- Born: Charlotte Hunter Tansey c. 1922 Montreal, Quebec, Canada
- Died: 26 August 2010 (aged 89) Montreal, Quebec, Canada

Academic background
- Education: Université de Montréal (BA) McGill University (MA)

Academic work
- Institutions: Thomas More Institute

= Charlotte Tansey =

Canadian educator, academic and writer

Charlotte Hunter Tansey (c. 1922 – 26 August 2010) was a Canadian academic, educator and writer who founded the Thomas More Institute for Adult Education in Montreal, in 1945.

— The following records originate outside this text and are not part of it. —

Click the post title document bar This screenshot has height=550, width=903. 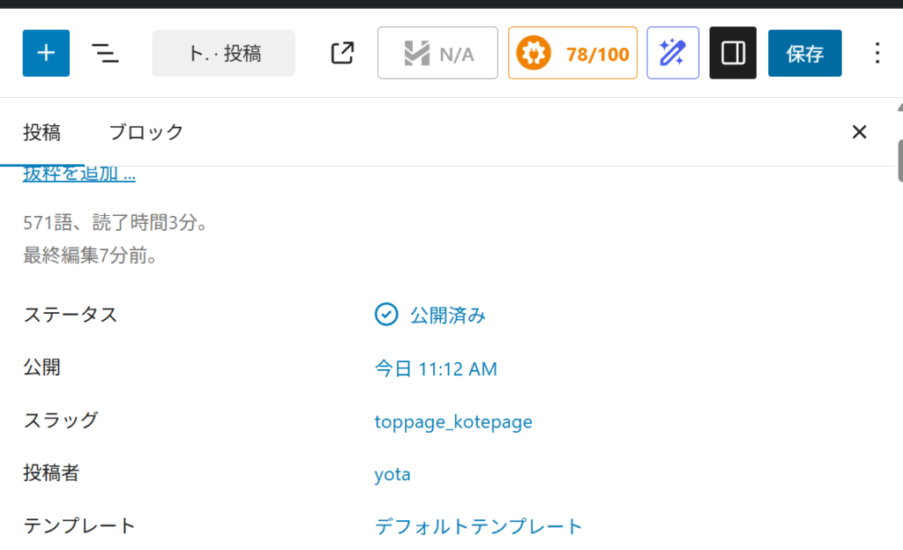point(224,53)
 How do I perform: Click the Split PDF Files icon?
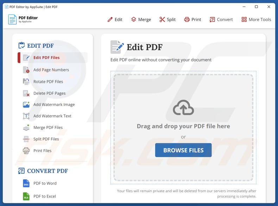pyautogui.click(x=26, y=139)
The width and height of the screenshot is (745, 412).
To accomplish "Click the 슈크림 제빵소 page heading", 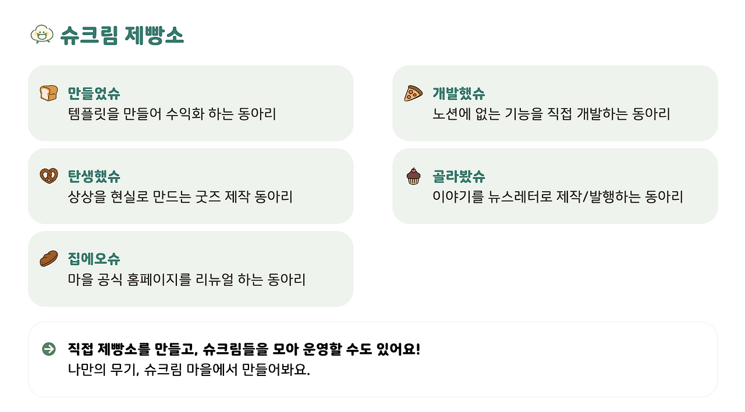I will [x=122, y=35].
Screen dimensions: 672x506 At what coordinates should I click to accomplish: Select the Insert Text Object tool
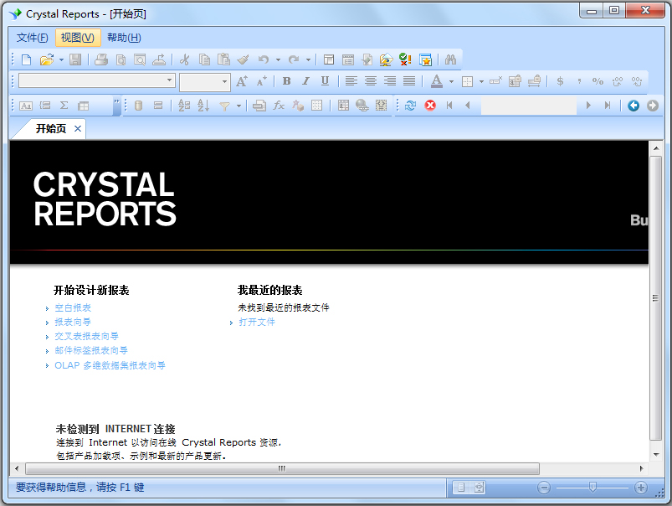(x=28, y=106)
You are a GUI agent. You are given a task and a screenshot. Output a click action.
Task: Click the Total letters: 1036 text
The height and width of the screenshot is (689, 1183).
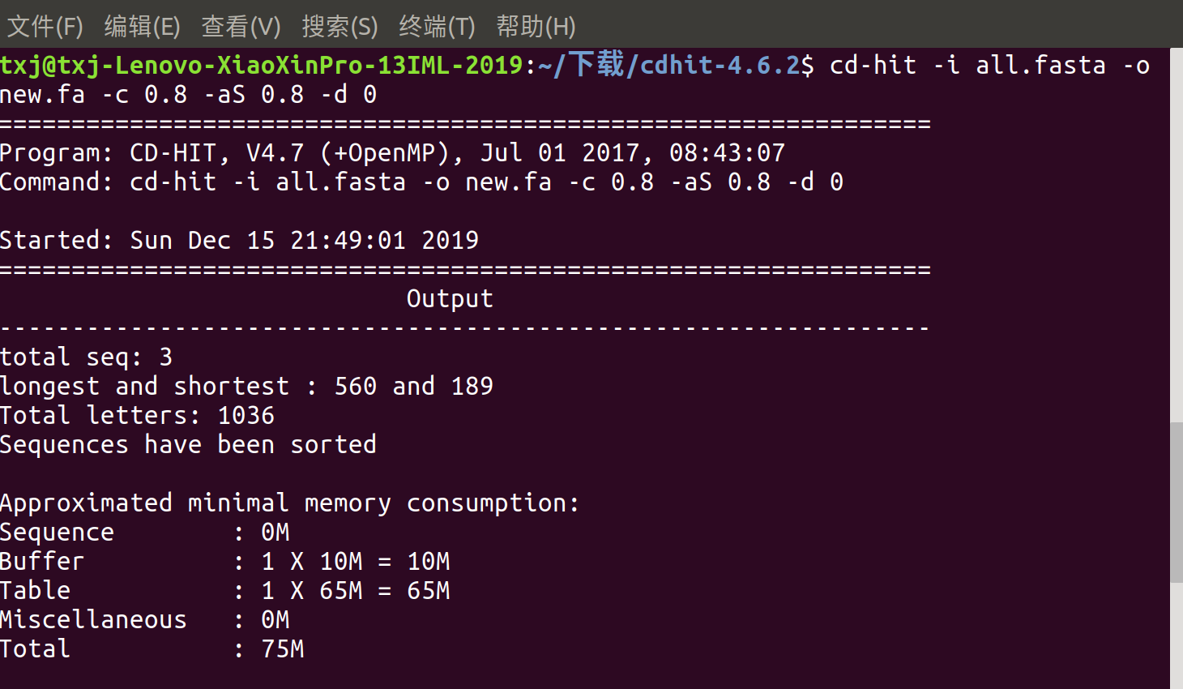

== Early life and education ==
Charlotte Tansey was born in Montreal, Quebec, the daughter of Michael Tansey and Charlotte Hunter. She had a brother, Peter, and sisters Barbara, Carol and Mary. She studied English literature at College Marguerite Bourgeoys of the Université de Montréal, earning a Bachelor of Arts in 1943, and then received her Master of Arts from McGill University in 1946. She wrote her thesis about Gertrude Stein.

== Career ==
She was a founding director of the Thomas More Institute for Adult Education in 1945, and was later its president for 18 years up until her retirement in 1998. The institute was set up to make it easier to pursue an undergraduate degree by taking night classes. The educational philosophy valued question and debate rather than lectures. The school was affiliated first with the Université de Montréal, and later with Bishop's University.

Her scholarly publications included co-authorship of "Creative Memory: Five Suggestions for Categorization of Adult Learning" (Adult Education Quarterly; 1974) and Caring about Meaning: patterns in the life of Bernard Lonergan (1982). She also received honorary doctorates from Concordia University, Bishop's and Burlington College.

== Personal life ==
She died at age 89, from kidney failure, on 26 August 2010 at Jewish General Hospital in Montreal.